→ **GOAL OF THE EXERCISE**:
Can you copy the lines from the one that contains "Task: Toggle Sugar No. 5 White Sugar series" through the end of the material below, exactly and with nothing else?

→ **RECORDS PROVIDED**:
--------------------------------------------------

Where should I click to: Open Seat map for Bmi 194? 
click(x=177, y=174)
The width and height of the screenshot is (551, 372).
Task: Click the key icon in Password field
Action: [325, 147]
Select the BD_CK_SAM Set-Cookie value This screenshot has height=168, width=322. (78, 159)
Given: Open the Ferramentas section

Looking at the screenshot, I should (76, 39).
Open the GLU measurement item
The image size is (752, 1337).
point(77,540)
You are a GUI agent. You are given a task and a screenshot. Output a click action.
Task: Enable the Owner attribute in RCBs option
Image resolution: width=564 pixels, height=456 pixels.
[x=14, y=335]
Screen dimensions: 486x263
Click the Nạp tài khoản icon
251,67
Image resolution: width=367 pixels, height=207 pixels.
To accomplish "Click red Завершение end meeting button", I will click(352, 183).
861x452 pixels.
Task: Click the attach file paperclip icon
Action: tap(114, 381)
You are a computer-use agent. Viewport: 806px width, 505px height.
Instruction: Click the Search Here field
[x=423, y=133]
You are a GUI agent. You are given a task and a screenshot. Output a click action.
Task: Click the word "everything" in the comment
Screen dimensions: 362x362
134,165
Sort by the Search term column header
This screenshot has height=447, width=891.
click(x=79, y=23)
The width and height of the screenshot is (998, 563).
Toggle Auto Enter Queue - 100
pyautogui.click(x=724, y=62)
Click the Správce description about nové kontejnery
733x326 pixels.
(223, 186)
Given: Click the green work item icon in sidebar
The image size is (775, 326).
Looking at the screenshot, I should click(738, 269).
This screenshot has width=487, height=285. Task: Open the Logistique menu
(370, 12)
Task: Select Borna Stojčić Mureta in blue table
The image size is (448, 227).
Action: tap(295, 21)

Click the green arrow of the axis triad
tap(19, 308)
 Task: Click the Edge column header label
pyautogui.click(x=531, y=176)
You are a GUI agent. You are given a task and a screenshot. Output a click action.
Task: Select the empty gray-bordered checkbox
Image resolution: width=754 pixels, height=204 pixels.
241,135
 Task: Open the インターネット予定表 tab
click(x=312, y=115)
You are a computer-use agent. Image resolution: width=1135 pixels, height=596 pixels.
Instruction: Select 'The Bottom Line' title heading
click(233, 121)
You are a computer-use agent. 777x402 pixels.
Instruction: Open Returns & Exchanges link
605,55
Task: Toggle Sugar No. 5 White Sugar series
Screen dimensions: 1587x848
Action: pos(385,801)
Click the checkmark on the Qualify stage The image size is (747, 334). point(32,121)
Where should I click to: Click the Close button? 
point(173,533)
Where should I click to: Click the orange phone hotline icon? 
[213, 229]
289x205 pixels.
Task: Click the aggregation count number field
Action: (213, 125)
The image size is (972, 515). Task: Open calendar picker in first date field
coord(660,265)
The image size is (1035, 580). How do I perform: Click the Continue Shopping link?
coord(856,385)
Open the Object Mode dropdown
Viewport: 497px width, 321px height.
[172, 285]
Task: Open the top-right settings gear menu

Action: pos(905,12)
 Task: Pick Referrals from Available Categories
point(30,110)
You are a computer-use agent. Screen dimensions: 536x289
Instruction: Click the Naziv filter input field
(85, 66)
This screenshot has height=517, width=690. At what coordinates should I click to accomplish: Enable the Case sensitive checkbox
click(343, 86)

--------------------------------------------------

→ **TASK RESPONSE**:
Task: Toggle Sugar No. 5 White Sugar series
Screen dimensions: 1587x848
Action: pos(385,801)
Click the checkmark on the Qualify stage The image size is (747, 334). point(32,121)
Where should I click to: Click the Close button? 
point(173,533)
Where should I click to: Click the orange phone hotline icon? 
[213, 229]
289x205 pixels.
Task: Click the aggregation count number field
Action: (213, 125)
The image size is (972, 515). Task: Open calendar picker in first date field
coord(660,265)
The image size is (1035, 580). How do I perform: Click the Continue Shopping link?
coord(856,385)
Open the Object Mode dropdown
Viewport: 497px width, 321px height.
[172, 285]
Task: Open the top-right settings gear menu

Action: pos(905,12)
 Task: Pick Referrals from Available Categories
point(30,110)
You are a computer-use agent. Screen dimensions: 536x289
Instruction: Click the Naziv filter input field
(85, 66)
This screenshot has height=517, width=690. At what coordinates should I click to accomplish: Enable the Case sensitive checkbox
click(343, 86)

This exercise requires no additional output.